> _What is being asked_
Copy each of the following entries back without change.

Stored items:
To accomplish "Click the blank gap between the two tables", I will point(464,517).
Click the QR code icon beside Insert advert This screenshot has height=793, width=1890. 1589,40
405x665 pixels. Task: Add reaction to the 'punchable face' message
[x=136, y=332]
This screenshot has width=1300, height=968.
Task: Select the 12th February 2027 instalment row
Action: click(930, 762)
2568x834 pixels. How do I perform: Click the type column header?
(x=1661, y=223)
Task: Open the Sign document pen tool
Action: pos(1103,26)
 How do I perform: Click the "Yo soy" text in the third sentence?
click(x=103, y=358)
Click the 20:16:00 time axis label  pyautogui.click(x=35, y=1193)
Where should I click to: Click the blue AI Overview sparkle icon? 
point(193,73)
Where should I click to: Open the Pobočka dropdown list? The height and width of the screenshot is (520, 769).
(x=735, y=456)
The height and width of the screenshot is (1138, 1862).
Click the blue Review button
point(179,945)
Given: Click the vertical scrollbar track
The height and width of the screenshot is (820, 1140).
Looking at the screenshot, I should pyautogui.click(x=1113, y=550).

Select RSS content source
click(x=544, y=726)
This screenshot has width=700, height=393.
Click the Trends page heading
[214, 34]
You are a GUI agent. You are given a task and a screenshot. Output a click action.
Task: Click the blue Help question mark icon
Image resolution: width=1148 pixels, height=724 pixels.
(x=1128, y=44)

> _Solution to this task_
To accomplish "Click the blank gap between the two tables", I will point(464,517).
Click the QR code icon beside Insert advert This screenshot has height=793, width=1890. 1589,40
405x665 pixels. Task: Add reaction to the 'punchable face' message
[x=136, y=332]
This screenshot has width=1300, height=968.
Task: Select the 12th February 2027 instalment row
Action: click(930, 762)
2568x834 pixels. How do I perform: Click the type column header?
(x=1661, y=223)
Task: Open the Sign document pen tool
Action: pos(1103,26)
 How do I perform: Click the "Yo soy" text in the third sentence?
click(x=103, y=358)
Click the 20:16:00 time axis label  pyautogui.click(x=35, y=1193)
Where should I click to: Click the blue AI Overview sparkle icon? 
point(193,73)
Where should I click to: Open the Pobočka dropdown list? The height and width of the screenshot is (520, 769).
(x=735, y=456)
The height and width of the screenshot is (1138, 1862).
Click the blue Review button
point(179,945)
Given: Click the vertical scrollbar track
The height and width of the screenshot is (820, 1140).
Looking at the screenshot, I should pyautogui.click(x=1113, y=550).

Select RSS content source
click(x=544, y=726)
This screenshot has width=700, height=393.
Click the Trends page heading
[214, 34]
You are a GUI agent. You are given a task and a screenshot. Output a click action.
Task: Click the blue Help question mark icon
Image resolution: width=1148 pixels, height=724 pixels.
(x=1128, y=44)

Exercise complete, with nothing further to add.